No Reino Unido, a mídia é acompanhada, como toda indústria. Há, por exemplo, um órgão regulador independente para a tevê e para o rádio, o Ofcom. A independência é vital. Se o Ofcom fosse manipulado por interesses políticos, seria um problema e não uma solução. Também não prestaria para nada se fosse controlado pelas próprias emissoras. Em poucas atividades há tanta autocomplacência como na auto-regulamentação. Outro fator relevante no acompanhamento da mídia entre os britânicos é a existência de grupos de pressão como o Mediawatcher, uma associação de espectadores que esperneia sempre que acha oportuno.

É curioso que não haja nada desse tipo no Brasil. As pressões do público são desogarnizadas, como vimos, por exemplo, no movimento que sugeriu a Galvão Bueno calar a boca.

Jornalismo é um negócio como todo outro. Apenas, em vez de vender sabão, você vende notícias e análises. Isso dá prestígio – mas não pode dar imunidade.

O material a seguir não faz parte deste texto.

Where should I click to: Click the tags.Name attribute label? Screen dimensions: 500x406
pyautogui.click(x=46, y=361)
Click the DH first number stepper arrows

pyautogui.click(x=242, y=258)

Um modelo de acompanhamento semelhante ao britânico – em que não exista manipulação política do governo, como acontece em ditaduras – seria um avanço para o Brasil. Não se pode confundir acompanhamento com censura: os brasileiros ainda têm clara na memória a agressão ao noticiário sofrida na ditadura militar, e sabem o que aconteceu em países como a Rússia. Mas nada disso pode servir de impedimento para uma discussão adulta que eventualmente conduza da auto-regulamentação para uma regulamentação independente nos moldes da britânica.

Há dois grandes desafios aí. Um é vencer a resistência da mídia em sair da área de conforto da auto-regulamentação. Devem prevalecer aí não os interesses particulares e sim os do país. O outro é neutralizar a tentação dos governo de tomar a si um acompanhamento que só faz sentido se for genuinamente independente.